The Curve of Leadership

Plowing ahead without continuing to assess others' reactions often leaves them on the sidelines during an improvement process.

Sometimes the shortest distance between current conditions and making better things happen is not a straight line, it's a curve. Certainly there are times when directed, get-aboard-the-train-or-get-off leadership makes maximum sense -– when crises or risks of dire consequences (injury, irreparable loss) loom. But decades of experience have shown this is not the most effective day-to-day leadership style for sustaining stellar performance.

Yet I've met numerous people who reflexively equate leadership as linear only -- being tough, forceful, assertive, unyielding, generating ideas and getting others to carry them out to the leader's specifications. That's certainly one type of leadership and, like any style, it has both strengths and limits. You likely are aware of the former. But weaknesses?

Straight-line approaches can translate into attempting to steamroll over others' concerns or objections; this, in turn, may block buy-in or result in deal-killing impatience. Pushing on others typically results in pushback. Plowing ahead without continuing to assess others' reactions often leaves them on the sidelines during an improvement process.

In a world where information and energies are complex and changing by the second, no one person can be all-knowing; hence, leadership can't be invested wholly in any one leader who by nature is limited in his/her abilities. Rather, dynamic and nimble companies need functional leadership that encompasses a range of critical functions.

Here's a sampling of these critical leadership ingredients, all of which blend into baking a high-performance pie:

  • Generating ideas, brainstorming solutions.
  • Energizing others towards moving beyond the status quo.
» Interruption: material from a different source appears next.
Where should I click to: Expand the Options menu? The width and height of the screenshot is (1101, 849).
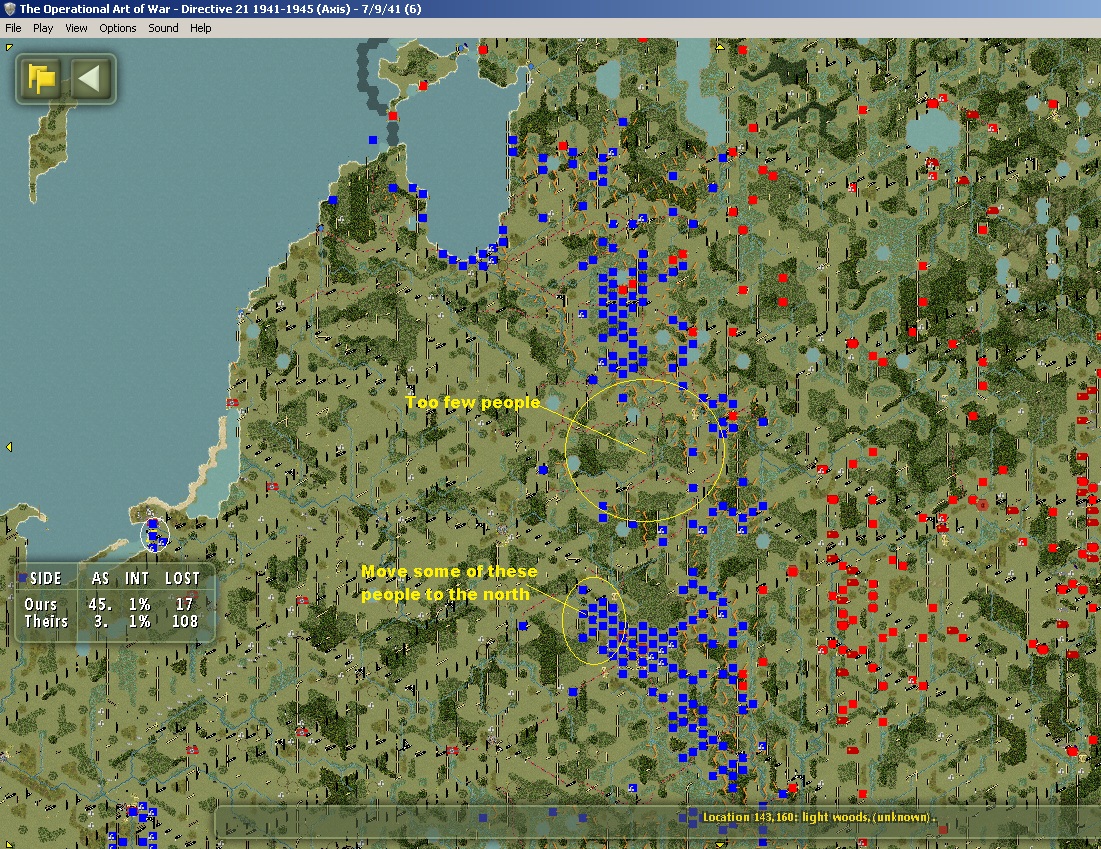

Imbuing them with hope that real, substantial change is possible and they can accomplish this.
  • Building and maintaining trust. Encouraging others/providing a receptive atmosphere for them to generate ideas or surface blockages to improving communications and performance.
  • Developing a synchronized mission and objectives. Helping others align toward attaining organizational goals.
  • Persuading others, communicating two kinds of vision: vertical (where do we aim to be?) and horizontal (where do we stand compared to competitors? where are spots of high performance and resistance in our company?)
  • Heightening buy-in.
  • Futuring – developing a range of real-potential "what-if" scenarios.
  • Identifying the range of forces affecting current situations and applying this to plan most-sustainable change.
  • Executing – making change happen through following plans, anticipating obstacles, and lining up necessary elements.
  • Heading off destructive conflicts and turning existing conflicts into opportunities for creativity.
  • Sustaining work relationships through workflow dips and peaks.
  • Dealing most effectively with uncontrollable changes. Turning setbacks into opportunities.

And more. In fact, all of this is more than any one person can do, no matter how intelligent or skilled. So consider a curved approach to leadership rather than a linear one. Where possible, move from Directed and Driven/encapsulated-in-one-person leadership to a style that is Distributed and Diversified. For example, my wife, Susan, has been extremely active in leadership roles throughout the three public schools attended by our now-senior son. Some of these positions were elected, some appointed, and others volunteer. She's been involved in working through numerous critical decision points, helped raise significant sums to support the resource-starved public school, supported overly harried staff to in turn nurture students, and much more. Ironically, like many of those with a "softer" style, she doesn't think of herself as a strong leader. Yet the leadership functions she provides are critical to bringing people together initially, drawing out alternate ideas, encouraging involvement, strengthening buy-in, and solidifying commitment.

What she specifically does? She invites others in. Makes it safe for people to venture opinions. Helps them feel valued. Deals with issues while still sustaining relationships without rancor. Maintains peace and respect for everyone while streaming toward organizational goals. She's persistent, even in the face of dealing with other volunteers who have personally pressing time commitments -- and whose payment is not tangible. She acknowledges others' contributions, both in person and in public. She keeps going and doesn't give up when (not "if") things don't pan out according to plan. She accepts and helps others move past moments of discouragement so they don't give up. She listens to others patiently and draws out possible solutions. And she does this all with equanimity and charm.

While Susan fulfills several leadership functions, she -– and each of us -– can attain significant improvements only by working in combination with others who have complementary functional leadership strengths.

This curved leadership also applies to corporations. For best company health and performance, each organization should arrange for its daily minimum requirement of multiple leadership "vitamins." In this day, where companies are increasingly dispersed -– so no one person can truly control everything -– the most effective organizations develop a range of leaders and honor them. They focus on filling leadership functions, rather than just growing lone-wolf "too much the decider" agents. By spreading the leadership load throughout all levels of the company, threading through as many members as possible, they develop a creative, top-down/side-to-side/bottom-up, cracklingly interested and focused climate and culture.